If a month ago there were five patients waiting to enter the intensive care of the “Alberto Sabogal” clinic, now there are 20 who seek to enter those rooms where the struggle between life and death is fought every moment.
“Unfortunately we do not have the capacity to attend to them,” said Rodríguez dressed in a suit that covers him from head to toe, in addition to a double pair of gloves and masks.
A doctor treats a covid patient in therapy at the Alberto Sabogal hospital in Callao, Peru. Photo: AP
Bed shortage added to a COVID-19 patient delay up to a month to leave an intensive care room have caused dozens to wait for a patient to recover or die in order to enter.
Social networks are now a space to beg for a bed.
While those infected rise to about 1,500 per day, the intensive care beds in Peru’s hospitals have collapsed.

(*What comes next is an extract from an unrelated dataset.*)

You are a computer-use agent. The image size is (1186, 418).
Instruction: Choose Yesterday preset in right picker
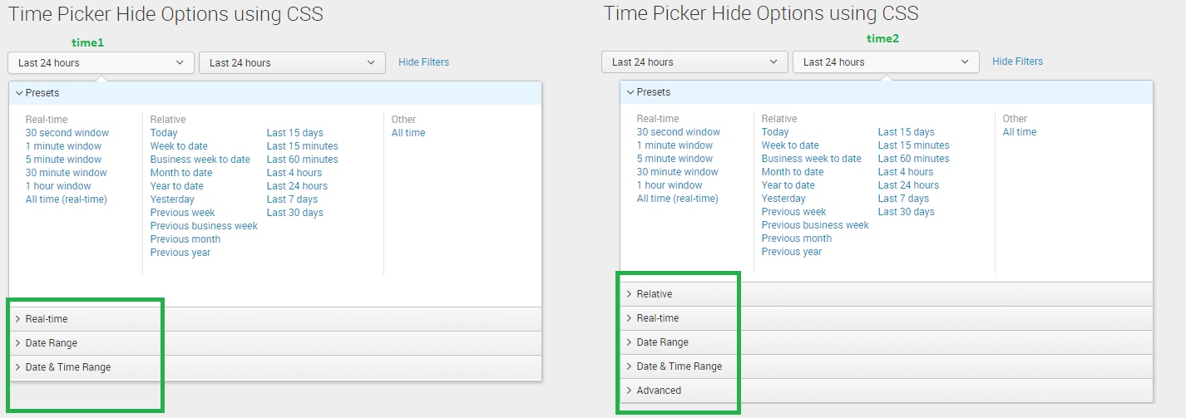coord(783,199)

Entire regions of the north, center and south were left without space in their rooms. Only six intensive care beds remain in the capital, said the Ombudsman’s Office.
Decades of neglect sanitary have left Peru as one of the countries with the fewest intensive care beds in South America. The entire country has 1,656 beds, less than the more than 1,800 available in the capital of a neighboring country like Colombia, according to official data.
Tests through the window, in a house in Lima. Photo: AFP
Peru adds more than 38,200 deaths and more than a million infected since the pandemic reached the country almost a year ago, in mid-March.
The sounds of the monitors that measure oxygen saturation and other vital signs of the 30 patients of the “Alberto Sabogal” hospital are the sound atmosphere that accompanies the doctors, nurses and health technicians on a daily basis.
Rodríguez checked his sick, all sedated. Nurses recorded vital sign data on a clipboard, which was then entered into a computer. Some patients are even part of the same family, like a mother and her child who were infected in the young man’s marriage.
The protests of thousands in November Against the attitude of the local Congress that generated political chaos in Peru with three presidents in a week and the festivities at the end of 2020 boosted the number of infections, experts say, and the effects are observed in the rooms where Rodríguez works.
The care of the sick, all intubated through the trachea, they are extreme. They have to extract secretions from time to time, prevent the fever from increasing and the virus from complicating other organs of the body. They also change positions to help your lungs heal.
The work of doctors like Rodríguez, nurses and technicians is sacrificed. In addition to the risk of contagion, stress and hours without sleep are added because the work in a hospital does not stop. “And the patients keep increasing and they don’t stop,” Rodríguez said.